- **Your assignment**
State the number of lines in these records holding "vertical". Say nothing more.

##### Provided information

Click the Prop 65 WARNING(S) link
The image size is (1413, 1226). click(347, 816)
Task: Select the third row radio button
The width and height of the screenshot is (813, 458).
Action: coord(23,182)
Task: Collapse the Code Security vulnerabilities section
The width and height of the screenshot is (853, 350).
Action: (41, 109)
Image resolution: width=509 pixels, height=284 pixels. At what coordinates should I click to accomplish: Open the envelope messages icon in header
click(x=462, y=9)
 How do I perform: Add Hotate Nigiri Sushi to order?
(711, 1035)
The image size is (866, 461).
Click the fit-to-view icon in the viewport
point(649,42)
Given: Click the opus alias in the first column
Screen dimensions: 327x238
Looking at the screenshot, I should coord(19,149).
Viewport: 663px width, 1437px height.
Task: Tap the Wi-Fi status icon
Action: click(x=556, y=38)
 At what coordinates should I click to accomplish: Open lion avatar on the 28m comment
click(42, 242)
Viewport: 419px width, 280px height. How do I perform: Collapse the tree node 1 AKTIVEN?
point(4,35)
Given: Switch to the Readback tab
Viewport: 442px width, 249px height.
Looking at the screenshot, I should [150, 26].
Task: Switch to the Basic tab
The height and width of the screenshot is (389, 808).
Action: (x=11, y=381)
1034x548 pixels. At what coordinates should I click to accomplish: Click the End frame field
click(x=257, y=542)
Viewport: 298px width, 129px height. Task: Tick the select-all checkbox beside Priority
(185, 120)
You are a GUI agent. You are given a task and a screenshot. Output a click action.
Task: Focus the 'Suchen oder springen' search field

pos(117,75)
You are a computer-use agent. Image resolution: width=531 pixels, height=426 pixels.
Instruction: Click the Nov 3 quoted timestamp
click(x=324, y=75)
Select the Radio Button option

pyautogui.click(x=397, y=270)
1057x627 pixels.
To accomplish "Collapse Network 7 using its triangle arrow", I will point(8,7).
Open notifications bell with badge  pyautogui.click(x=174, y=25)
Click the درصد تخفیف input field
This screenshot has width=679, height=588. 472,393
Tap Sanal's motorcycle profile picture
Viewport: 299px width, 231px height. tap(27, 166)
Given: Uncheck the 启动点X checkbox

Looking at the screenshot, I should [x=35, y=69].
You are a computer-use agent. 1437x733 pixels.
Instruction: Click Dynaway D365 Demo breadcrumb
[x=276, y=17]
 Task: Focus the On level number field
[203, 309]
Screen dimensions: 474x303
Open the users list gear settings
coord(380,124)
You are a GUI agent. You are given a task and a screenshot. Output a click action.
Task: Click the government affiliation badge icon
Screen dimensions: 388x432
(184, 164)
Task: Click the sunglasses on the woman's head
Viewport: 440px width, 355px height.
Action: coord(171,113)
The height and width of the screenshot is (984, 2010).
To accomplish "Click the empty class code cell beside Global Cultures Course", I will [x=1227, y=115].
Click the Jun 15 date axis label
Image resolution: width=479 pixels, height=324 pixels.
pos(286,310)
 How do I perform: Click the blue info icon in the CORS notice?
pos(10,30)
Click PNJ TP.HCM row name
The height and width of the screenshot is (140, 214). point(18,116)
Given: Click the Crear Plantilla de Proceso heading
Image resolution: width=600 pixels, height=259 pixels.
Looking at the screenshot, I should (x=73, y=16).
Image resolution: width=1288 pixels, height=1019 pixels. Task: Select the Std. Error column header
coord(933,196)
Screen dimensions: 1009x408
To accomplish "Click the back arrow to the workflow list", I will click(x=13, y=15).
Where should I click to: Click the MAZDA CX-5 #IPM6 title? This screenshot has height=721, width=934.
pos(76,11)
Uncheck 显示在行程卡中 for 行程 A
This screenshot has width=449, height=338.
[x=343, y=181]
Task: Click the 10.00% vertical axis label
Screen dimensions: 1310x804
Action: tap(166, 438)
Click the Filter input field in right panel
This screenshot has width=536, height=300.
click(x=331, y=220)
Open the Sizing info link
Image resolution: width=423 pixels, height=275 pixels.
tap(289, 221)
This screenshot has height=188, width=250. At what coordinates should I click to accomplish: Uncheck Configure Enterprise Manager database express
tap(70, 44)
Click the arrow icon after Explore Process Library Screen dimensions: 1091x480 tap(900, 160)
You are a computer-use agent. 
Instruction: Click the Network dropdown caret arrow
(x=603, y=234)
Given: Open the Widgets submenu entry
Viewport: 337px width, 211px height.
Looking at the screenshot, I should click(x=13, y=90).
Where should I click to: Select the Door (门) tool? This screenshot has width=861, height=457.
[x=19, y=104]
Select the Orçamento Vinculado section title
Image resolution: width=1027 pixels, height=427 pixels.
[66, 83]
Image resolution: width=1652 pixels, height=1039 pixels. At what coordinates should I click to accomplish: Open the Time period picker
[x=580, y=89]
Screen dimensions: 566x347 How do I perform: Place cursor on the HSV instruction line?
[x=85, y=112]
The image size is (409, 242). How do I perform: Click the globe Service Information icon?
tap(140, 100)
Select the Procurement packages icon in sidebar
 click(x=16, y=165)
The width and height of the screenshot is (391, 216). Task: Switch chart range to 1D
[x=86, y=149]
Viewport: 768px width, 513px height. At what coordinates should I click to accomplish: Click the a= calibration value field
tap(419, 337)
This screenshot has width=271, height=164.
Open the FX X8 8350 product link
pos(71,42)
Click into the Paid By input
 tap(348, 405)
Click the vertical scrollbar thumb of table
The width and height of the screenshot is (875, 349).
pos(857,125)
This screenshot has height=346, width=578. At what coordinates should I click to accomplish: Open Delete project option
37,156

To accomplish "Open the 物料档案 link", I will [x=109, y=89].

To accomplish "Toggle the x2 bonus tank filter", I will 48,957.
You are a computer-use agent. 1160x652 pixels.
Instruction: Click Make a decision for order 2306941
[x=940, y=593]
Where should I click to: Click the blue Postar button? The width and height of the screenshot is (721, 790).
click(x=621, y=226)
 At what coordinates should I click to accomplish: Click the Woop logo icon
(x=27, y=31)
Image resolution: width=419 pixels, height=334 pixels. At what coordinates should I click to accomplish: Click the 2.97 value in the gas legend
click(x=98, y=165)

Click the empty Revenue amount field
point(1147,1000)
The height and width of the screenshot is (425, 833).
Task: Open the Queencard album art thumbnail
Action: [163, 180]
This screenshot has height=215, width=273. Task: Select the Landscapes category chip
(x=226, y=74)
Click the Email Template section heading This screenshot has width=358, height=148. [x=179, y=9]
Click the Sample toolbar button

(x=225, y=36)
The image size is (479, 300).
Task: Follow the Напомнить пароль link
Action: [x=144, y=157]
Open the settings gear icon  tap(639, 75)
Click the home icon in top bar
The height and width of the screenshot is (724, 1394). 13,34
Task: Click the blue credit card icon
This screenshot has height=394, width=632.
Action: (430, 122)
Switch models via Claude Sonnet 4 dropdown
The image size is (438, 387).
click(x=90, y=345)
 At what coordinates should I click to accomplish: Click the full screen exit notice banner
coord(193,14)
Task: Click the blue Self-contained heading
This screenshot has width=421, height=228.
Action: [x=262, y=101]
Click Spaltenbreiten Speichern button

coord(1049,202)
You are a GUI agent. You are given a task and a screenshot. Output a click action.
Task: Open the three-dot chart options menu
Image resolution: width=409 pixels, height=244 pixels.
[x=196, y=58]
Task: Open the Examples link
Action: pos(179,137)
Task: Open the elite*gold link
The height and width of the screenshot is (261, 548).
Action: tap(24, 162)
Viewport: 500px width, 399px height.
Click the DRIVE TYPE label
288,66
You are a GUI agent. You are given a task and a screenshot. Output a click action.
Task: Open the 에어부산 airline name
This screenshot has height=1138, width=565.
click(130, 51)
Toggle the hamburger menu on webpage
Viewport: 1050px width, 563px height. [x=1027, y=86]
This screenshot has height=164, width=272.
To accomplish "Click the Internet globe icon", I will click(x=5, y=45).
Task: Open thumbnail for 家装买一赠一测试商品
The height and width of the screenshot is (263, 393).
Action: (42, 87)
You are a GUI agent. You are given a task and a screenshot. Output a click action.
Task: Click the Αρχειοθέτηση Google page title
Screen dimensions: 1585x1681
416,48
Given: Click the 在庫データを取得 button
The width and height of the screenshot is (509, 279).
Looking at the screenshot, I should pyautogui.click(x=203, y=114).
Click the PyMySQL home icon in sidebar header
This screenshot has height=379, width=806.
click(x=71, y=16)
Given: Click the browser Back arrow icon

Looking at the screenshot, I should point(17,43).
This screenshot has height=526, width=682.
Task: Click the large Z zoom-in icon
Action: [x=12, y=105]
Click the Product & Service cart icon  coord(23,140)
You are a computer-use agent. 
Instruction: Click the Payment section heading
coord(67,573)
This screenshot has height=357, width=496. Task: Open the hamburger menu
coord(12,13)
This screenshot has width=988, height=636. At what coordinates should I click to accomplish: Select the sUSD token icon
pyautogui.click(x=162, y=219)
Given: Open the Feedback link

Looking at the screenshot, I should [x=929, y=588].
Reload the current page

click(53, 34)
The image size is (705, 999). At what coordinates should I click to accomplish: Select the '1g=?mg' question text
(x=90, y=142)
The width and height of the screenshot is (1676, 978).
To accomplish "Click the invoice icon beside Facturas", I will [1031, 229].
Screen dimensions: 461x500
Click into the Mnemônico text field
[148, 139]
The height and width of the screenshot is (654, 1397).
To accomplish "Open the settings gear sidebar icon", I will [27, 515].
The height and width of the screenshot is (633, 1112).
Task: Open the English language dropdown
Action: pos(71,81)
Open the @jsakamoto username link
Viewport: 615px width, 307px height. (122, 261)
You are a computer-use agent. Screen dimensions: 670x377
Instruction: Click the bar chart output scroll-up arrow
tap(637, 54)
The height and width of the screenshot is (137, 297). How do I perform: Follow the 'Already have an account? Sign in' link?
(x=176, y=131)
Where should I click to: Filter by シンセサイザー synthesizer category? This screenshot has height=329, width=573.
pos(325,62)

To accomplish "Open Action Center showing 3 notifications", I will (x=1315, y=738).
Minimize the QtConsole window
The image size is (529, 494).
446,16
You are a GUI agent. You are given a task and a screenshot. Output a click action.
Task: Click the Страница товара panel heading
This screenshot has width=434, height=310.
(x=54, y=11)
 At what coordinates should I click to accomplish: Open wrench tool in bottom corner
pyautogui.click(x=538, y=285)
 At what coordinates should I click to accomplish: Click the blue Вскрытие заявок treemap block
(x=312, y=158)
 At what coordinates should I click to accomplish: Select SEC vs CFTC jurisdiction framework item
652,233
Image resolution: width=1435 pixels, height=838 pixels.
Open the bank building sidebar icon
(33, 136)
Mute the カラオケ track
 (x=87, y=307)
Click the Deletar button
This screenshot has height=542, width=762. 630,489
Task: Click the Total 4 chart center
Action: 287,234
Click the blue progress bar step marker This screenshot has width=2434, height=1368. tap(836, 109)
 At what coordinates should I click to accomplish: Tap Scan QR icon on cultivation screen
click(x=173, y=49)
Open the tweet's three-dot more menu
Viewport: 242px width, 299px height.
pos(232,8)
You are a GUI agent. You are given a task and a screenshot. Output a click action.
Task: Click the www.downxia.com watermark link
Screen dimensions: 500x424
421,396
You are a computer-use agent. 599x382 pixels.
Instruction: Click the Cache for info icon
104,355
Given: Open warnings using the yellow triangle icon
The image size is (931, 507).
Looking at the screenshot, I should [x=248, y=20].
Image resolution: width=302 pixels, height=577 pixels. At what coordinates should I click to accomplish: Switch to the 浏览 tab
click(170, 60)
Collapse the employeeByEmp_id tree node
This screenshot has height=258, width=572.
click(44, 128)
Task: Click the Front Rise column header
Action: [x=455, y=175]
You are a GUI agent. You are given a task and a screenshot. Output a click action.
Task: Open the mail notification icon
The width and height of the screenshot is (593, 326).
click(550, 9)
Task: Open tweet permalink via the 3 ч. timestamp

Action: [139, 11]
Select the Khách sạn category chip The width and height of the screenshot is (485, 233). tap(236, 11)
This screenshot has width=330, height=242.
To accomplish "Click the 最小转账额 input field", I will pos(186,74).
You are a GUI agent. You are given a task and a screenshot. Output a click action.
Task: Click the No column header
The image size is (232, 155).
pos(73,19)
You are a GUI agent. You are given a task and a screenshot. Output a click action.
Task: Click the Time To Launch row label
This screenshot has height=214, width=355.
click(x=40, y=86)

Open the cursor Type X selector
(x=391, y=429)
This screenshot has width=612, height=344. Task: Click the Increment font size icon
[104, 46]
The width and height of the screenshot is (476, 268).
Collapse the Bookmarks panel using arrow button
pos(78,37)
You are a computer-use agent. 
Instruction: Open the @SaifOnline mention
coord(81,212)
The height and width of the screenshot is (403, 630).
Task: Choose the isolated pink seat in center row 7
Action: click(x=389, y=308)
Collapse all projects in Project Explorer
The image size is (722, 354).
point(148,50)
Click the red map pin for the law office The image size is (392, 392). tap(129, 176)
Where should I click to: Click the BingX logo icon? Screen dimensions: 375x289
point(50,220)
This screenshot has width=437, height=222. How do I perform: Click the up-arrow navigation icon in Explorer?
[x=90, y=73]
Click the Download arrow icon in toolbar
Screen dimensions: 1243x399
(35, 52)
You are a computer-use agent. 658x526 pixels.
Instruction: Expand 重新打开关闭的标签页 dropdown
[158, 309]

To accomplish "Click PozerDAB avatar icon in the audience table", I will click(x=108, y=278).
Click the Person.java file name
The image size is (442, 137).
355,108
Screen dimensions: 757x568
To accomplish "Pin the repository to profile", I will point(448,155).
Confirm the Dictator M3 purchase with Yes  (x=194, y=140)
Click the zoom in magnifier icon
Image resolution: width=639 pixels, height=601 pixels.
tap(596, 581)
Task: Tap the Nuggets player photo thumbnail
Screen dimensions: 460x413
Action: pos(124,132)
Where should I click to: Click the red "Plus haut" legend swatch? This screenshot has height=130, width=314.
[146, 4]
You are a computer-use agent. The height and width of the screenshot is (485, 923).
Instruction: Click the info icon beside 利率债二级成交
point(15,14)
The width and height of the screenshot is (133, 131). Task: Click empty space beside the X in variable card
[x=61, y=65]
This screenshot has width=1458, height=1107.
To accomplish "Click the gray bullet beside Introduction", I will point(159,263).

##########

- **Answer to this problem**
2